Okay, maybe it’s not for everyone.
A week or so ago I wrote about Annie Lennox’s Christmas album, how intrigued I was. I bought it. Got the last copy in the store. I’ve listened to it several times, most recently during a long car trip with my sister and my husband.
We needed cheering and we had brought tunes, including some new holiday albums.
Of a dozen tracks on A Christmas Cornucopia, I can honestly say only five will make it to my iPod. It’s not the arrangements. They’re original and inventive.
It’s Annie’s voice. What makes her an artist with her own music doesn’t quite seem to work for Christmas. There’s a harshness to the sound. A little too jarring.
Maybe it’s me. Maybe when it comes to Christmas music, I’m more of a traditionalist than I thought.
But wait. There’s Florence K, a young woman from Quebec, and her album, Havana Angels. Also original. Also inventive. Great arrangements. Talented musician. A voice filled with soul.
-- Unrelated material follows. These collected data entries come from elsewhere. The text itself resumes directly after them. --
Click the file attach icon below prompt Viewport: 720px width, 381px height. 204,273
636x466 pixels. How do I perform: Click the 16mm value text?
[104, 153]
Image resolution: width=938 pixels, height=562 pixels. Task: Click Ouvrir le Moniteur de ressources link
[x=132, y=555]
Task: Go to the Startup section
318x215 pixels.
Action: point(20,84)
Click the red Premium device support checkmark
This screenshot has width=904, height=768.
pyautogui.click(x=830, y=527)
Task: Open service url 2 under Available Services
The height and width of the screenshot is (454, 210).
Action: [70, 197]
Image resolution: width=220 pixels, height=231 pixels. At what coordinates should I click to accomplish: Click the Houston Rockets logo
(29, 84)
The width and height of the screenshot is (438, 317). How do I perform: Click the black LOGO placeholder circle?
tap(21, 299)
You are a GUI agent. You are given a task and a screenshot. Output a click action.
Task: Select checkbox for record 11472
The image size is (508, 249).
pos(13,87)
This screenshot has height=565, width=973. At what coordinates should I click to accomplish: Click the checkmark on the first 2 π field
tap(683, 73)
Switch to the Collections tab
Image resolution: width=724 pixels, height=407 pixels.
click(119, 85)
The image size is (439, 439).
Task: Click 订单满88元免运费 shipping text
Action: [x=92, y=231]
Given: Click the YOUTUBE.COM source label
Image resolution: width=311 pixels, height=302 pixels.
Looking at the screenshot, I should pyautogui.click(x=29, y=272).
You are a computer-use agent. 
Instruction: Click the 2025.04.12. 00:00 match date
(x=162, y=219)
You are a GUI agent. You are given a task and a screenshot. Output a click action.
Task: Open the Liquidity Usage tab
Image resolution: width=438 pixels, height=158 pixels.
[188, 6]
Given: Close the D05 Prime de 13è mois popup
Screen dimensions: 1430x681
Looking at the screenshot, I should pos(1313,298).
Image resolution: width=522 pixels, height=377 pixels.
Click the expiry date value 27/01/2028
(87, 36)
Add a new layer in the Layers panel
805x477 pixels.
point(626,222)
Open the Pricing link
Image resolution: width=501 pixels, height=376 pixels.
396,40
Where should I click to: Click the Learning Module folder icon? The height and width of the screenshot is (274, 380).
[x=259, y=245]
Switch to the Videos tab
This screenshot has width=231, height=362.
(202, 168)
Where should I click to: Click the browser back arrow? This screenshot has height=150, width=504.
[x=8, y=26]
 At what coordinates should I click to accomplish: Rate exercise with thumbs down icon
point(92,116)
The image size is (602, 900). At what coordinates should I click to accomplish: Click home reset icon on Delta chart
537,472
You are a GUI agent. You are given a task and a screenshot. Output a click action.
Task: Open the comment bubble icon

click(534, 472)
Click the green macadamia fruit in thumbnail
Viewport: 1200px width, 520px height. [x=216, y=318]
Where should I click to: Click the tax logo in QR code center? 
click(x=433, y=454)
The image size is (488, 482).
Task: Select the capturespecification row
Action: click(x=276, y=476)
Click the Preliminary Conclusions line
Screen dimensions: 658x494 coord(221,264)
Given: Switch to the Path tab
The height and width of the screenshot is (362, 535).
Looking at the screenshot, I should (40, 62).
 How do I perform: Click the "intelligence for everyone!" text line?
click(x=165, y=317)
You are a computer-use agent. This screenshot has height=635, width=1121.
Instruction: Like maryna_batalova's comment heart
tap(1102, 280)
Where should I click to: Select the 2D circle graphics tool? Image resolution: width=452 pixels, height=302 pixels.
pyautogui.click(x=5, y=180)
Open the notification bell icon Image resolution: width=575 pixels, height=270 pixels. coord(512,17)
And she’s only 26!
(Aside: if you follow dancing shows on television ((and I do)), you may have noticed the elegant young man dancing in Florence’s video is Francis Lafreniere from So You think you can Dance Canada. I was glad to see him showcased. He’s a wonderful dancer and a true romantic, having proposed to his girlfriend live on the show’s finale. She said yes of course. I mean, who wouldn’t?)
Havana Angels was one of my sister’s contributions to the road trip. She knows music, especially Canadian music. I’m fortunate to know people who regularly introduce me to music and musicians I would likely never find otherwise. Everything on Havana Angels will soon be on my iPod.
So I suppose as far as A Christmas Cornucopia is concerned, it really does come down to Annie herself. It was a valiant effort. And I still really love Universal Child, a song from the album that Annie wrote herself to raise money for HIV/AIDS treatment for mothers and children. This version is from a fundraising performance on American Idol.
This is when Annie Lennox is at her best.